### 所给数据:
★ ★ ★ ★
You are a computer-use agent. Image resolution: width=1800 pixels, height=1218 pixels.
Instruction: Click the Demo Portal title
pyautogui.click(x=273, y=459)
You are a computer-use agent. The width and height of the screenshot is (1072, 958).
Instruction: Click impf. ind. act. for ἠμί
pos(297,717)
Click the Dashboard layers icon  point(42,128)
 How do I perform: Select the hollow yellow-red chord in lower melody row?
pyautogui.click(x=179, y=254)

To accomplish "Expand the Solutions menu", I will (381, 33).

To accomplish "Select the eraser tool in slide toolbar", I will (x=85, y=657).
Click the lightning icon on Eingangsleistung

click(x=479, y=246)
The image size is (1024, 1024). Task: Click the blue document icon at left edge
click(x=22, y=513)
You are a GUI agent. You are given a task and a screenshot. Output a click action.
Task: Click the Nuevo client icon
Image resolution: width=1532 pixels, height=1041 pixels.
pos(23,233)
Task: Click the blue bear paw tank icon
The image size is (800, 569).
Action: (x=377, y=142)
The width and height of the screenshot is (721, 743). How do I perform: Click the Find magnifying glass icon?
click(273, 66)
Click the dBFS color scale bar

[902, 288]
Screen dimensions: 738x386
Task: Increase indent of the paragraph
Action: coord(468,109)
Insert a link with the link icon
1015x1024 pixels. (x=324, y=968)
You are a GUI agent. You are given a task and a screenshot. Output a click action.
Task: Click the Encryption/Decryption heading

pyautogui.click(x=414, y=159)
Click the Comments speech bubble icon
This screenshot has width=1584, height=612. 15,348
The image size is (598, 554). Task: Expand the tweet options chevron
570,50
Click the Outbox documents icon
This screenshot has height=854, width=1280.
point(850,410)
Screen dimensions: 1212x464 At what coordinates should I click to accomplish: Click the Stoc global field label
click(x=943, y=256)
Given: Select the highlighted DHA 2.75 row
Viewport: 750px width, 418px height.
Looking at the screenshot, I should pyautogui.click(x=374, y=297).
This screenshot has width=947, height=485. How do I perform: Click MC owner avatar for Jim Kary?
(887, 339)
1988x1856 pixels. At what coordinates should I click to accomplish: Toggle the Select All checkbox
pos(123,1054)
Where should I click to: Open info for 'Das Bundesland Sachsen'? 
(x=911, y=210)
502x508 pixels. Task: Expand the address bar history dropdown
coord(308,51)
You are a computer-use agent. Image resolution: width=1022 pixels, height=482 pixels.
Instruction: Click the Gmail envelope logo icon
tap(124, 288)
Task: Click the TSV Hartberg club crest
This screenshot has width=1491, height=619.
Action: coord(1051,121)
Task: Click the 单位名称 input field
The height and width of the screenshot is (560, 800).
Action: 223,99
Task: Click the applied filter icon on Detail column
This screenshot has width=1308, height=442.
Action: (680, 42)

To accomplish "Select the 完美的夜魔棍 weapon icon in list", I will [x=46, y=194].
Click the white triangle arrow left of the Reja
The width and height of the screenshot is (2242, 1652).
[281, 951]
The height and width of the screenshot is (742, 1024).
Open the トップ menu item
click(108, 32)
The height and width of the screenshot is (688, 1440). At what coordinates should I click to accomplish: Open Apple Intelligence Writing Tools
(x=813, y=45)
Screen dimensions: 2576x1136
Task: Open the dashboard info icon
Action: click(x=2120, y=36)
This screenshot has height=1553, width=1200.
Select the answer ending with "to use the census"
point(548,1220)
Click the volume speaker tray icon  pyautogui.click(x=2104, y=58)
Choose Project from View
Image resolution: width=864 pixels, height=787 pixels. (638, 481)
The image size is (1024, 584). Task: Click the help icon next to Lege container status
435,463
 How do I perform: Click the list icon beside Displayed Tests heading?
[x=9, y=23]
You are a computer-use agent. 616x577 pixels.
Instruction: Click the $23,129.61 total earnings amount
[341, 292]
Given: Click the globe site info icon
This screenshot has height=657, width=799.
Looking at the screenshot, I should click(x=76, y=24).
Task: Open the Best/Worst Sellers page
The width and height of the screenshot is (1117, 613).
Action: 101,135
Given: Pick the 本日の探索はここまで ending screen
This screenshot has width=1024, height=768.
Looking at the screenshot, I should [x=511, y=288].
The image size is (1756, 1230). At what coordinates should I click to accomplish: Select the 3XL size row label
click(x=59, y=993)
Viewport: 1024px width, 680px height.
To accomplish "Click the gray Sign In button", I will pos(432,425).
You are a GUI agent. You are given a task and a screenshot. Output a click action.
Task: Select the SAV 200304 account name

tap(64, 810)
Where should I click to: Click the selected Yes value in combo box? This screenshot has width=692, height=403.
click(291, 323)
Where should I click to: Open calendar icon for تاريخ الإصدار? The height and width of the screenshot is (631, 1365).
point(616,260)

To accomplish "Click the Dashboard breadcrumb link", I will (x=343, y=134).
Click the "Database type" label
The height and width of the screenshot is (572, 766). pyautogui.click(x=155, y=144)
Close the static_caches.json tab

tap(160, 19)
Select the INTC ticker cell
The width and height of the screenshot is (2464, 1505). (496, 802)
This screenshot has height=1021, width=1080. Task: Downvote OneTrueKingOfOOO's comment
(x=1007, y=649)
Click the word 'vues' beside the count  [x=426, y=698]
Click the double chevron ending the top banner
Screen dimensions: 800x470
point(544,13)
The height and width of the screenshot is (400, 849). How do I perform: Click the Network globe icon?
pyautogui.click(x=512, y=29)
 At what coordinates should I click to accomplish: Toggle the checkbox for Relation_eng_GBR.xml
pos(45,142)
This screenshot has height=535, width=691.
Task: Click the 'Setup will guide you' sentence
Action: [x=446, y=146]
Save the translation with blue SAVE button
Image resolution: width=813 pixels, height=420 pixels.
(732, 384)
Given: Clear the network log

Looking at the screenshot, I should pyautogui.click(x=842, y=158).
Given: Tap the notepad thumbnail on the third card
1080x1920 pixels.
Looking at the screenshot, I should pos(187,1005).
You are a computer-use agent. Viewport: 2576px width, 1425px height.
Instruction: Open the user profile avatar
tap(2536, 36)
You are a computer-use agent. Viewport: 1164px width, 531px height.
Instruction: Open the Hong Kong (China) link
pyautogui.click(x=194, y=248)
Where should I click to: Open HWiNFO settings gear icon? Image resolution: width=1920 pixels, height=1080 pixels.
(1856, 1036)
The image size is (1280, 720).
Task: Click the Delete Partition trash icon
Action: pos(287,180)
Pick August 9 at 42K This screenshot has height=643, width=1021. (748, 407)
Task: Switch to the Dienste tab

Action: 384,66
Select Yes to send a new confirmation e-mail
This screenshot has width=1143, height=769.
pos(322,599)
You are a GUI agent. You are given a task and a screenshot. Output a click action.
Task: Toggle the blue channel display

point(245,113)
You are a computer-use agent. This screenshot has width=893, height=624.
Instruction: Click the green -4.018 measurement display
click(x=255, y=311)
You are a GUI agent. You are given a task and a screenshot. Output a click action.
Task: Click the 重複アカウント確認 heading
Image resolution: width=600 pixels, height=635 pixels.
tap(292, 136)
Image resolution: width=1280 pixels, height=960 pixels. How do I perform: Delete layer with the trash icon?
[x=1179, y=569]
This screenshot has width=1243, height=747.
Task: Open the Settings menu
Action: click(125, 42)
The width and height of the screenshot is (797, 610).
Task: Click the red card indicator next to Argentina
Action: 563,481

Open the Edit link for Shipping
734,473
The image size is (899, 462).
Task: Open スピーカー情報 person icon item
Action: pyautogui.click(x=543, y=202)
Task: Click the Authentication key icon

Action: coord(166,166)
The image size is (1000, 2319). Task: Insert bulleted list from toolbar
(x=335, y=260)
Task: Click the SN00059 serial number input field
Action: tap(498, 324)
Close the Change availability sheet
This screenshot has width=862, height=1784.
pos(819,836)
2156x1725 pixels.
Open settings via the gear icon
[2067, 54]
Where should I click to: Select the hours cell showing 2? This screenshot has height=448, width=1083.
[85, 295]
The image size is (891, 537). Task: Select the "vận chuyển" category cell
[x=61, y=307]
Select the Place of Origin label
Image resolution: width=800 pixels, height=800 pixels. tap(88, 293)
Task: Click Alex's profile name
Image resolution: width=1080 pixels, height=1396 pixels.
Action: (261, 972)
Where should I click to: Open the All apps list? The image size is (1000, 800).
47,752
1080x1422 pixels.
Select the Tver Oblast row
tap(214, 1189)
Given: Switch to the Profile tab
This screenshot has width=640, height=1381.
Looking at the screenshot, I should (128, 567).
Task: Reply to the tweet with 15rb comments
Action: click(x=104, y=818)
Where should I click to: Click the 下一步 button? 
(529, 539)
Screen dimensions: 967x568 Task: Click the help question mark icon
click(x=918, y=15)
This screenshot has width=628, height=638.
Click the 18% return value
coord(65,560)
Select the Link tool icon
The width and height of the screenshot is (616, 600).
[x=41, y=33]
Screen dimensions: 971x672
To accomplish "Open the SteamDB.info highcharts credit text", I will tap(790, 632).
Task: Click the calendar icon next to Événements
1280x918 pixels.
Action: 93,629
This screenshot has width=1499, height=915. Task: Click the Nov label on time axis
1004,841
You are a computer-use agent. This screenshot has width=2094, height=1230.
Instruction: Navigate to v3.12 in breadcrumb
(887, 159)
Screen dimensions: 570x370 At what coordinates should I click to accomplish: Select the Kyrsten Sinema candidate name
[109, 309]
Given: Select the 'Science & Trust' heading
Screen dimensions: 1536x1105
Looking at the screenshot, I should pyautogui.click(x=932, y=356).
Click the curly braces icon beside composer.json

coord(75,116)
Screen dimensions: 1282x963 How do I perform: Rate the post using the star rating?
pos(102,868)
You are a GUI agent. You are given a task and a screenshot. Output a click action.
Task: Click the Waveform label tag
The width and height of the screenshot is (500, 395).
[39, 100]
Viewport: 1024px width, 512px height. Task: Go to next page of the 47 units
★ ★ ★ ★
### 任务要求:
请逐字照录上面的数据，从含有“Click the Comments speech bubble icon”的那一行到含有“coord(308,51)”的那一行，首尾两行都包括在内。

### 正确输出:
Click the Comments speech bubble icon
This screenshot has width=1584, height=612. 15,348
The image size is (598, 554). Task: Expand the tweet options chevron
570,50
Click the Outbox documents icon
This screenshot has height=854, width=1280.
point(850,410)
Screen dimensions: 1212x464 At what coordinates should I click to accomplish: Click the Stoc global field label
click(x=943, y=256)
Given: Select the highlighted DHA 2.75 row
Viewport: 750px width, 418px height.
Looking at the screenshot, I should pyautogui.click(x=374, y=297).
This screenshot has width=947, height=485. How do I perform: Click MC owner avatar for Jim Kary?
(887, 339)
1988x1856 pixels. At what coordinates should I click to accomplish: Toggle the Select All checkbox
pos(123,1054)
Where should I click to: Open info for 'Das Bundesland Sachsen'? 
(x=911, y=210)
502x508 pixels. Task: Expand the address bar history dropdown
coord(308,51)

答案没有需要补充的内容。